Zona El Internado

Carlos Leal: “En la sexta temporada el guión da una vuelta tremenda”


¿Cómo afrontas esta sexta temporada?
Intentando aceptar el lado más oscuro de Noiret, que no es fácil. Empecé con un Noiret a doble sentido y ahora es muy, muy malo. Como actor no puedo juzgar a mi personaje, yo le quiero porque soy el que le interpreta. Intento buscar justificaciones para todas las cosas que hace.

Un actor no debe juzgar a su personaje porque sea malo sino entras en un tipo de trabajo que es una caricatura. Siempre es difícil hacer que la gente sienta simpatía por el malo, pero hay que intentar hacerlo aunque Noiret es muy perverso, se sale de lo malvado que es. Tengo un objetivo claro para mi personaje y así podré justificar lo que está haciendo.

¿Es más divertido hacer de malo que de bueno?
No es más o menos divertido, lo que me gusta es encontrar las diferentes dimensiones que existen dentro de un ser humano. Cuando lees un guión no solo te tienes que quedar con lo que está escrito, tienes que intentar leer lo hay entre líneas y, sobre todo, inventar un universo personal. Como actor debo de llegar al plató con propuestas del personaje para que no solo sea un malo que se carga a todo el mundo.

¿Te sigue sorprendiendo el guión de ‘El Internado’ después de seis temporadas?
Tuve un tiempo que me sorprendían mucho. Esta temporada comienza muy tranquila para Noiret y, de repente, al quinto o sexto capítulo ¡¡¡WOW!!! El guión da una vuelta tremenda que ni yo me imaginaba, ¡¡¡es fantástico!!!

¿Esta temporada es diferente a las anteriores?
Es difícil juzgar esta temporada leyendo el guión. La gente de post producción, ponen a cada capítulo unos grandes ambientes, es un trabajo que no ves cuando lees el guión, pero cuando te encuentras con el capítulo ante tus ojos, la atmósfera cambia absolutamente. Confío mucho en este equipo y la experiencia nos da la razón.

En el primer capítulo de esta temporada podíamos ver a los chicos beber el antídoto como si fuera el fluido de la vida, esto es una metáfora y ese mensaje yo no lo tengo en el guión. De lo que leemos a lo que finalmente vemos hay algunos cambios que varían mucho el tema. Es verdad que esta serie es difícil de seguir, pero cuando la conoces te quedas alucinado.

¿Crees que a los fans de esta serie les pasa lo mismo que a los de ‘Perdidos’, que les encanta la serie, pero quieren que se acabe para saber el final?
Lo entiendo porque a mí me pasa cuando veo alguna serie. Hay un momento que dices, “ya, quiero saber el final”. En este tipo de series de misterio necesitas tener respuestas, los guionistas miden las que dan, las que se guardan, las que cambian… lo tienen bastante claro.
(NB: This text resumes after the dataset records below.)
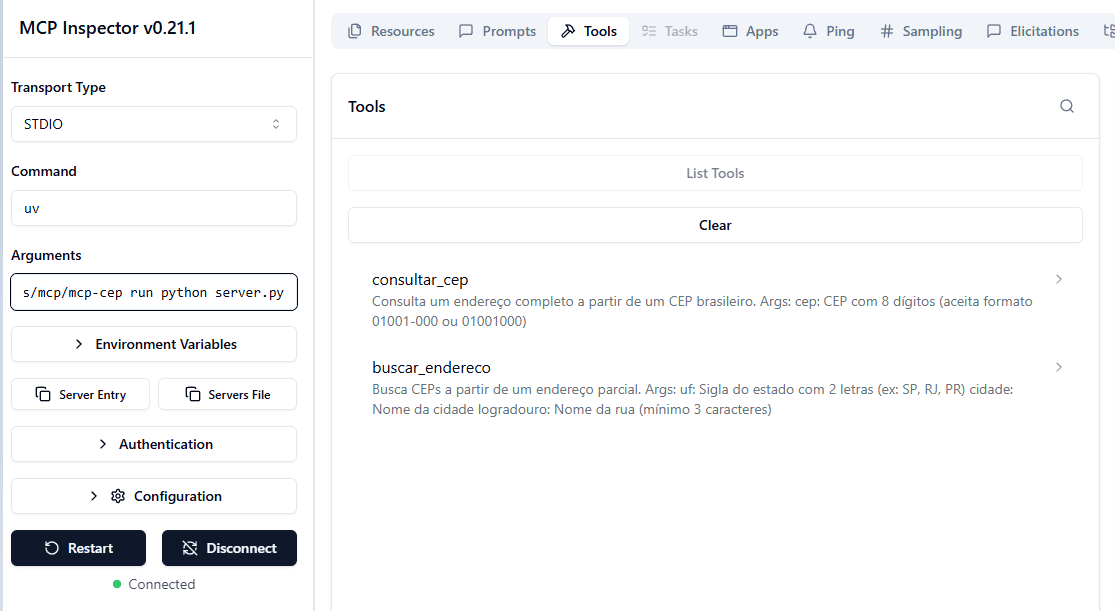The image size is (1115, 611).
Task: Select the consultar_cep tool
Action: tap(420, 280)
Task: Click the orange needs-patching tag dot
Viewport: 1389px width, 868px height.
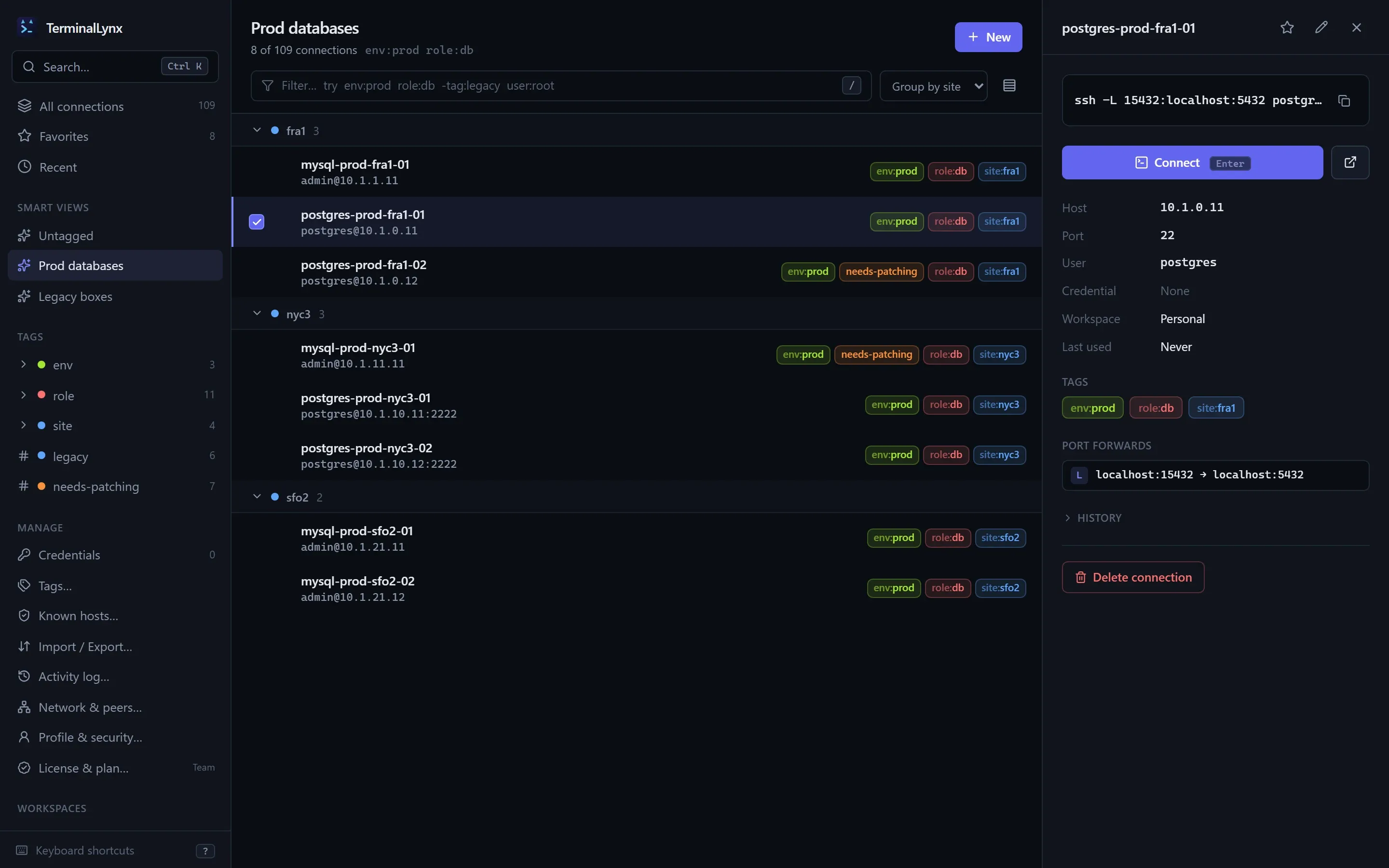Action: tap(41, 486)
Entiendo que la gente quiera saber cosas ya, ahora, pero para ver una serie necesitas tiempo. Si el momento es bueno y da emociones ¡que siga por favor!

¿Ninguno de los actores sabéis el final de la serie?
Nadie lo sabe. Los actores tenemos un trabajo particular ya que los problemas que surgen en otras series son del día a día, aquí tienen muchas referencias con el pasado, con lo que va a pasar en el futuro… Nosotros trabajamos con una especie de radar, la secuencia que estás haciendo es la única, no pienses en lo que va a venir después, tienes que estar en el momento.
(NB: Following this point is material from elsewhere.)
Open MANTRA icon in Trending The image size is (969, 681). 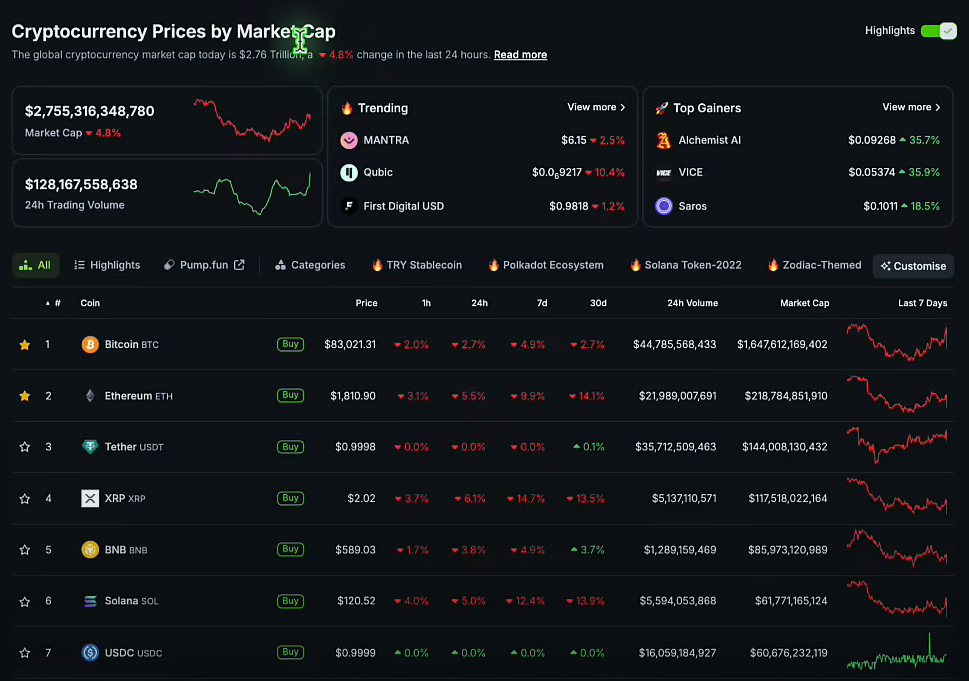(349, 140)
Cuando el actor tiene un proceso demasiado intelectual, pensando que si hago esto luego va a pasar lo otro, entonces cambias lo que quieres hacer en el presente.

¿Qué te parece el movimiento fan que arrastra la serie?
Es una locura. A la gente le gusta mucho el exterior, lo que luce… Hay dos tipos de fan: el que ve ‘El Internado’ porque sigue las tramas, le gusta lo que sucede, imaginando lo que puede pasar es una cosa que respeto; y la fan que se pone a gritar como una loca cuando ve a Martín o a Yon, no me gustan y me dan un poco de miedo.

¿Qué es lo más curioso que te ha pasado con un fan de la serie?
Hay gente que diferencia entre la serie y la vida real, menos mal que no piensan que yo soy así de malo (risas). El año pasado hice un videoclip que se llamaba ‘El intermalo’ y el otro día, al salir del museo Thyssen me crucé con un grupo de unos 20 chavales e intenté pasar desapercibido. Paso de largo y cuando ya me estaba alejando me gritaron “el intermaloooooooo”, me quedé alucinado y muy contento. De todas formas, la gente me reconoce, pero no se atreve a acercarse porque soy el malo de la serie (risas) y les impone. Me gusta el respeto que genera un malo porque no saben muy bien como acercarse a mí y eso me da un poco de margen ante los fans de ‘El Internado’.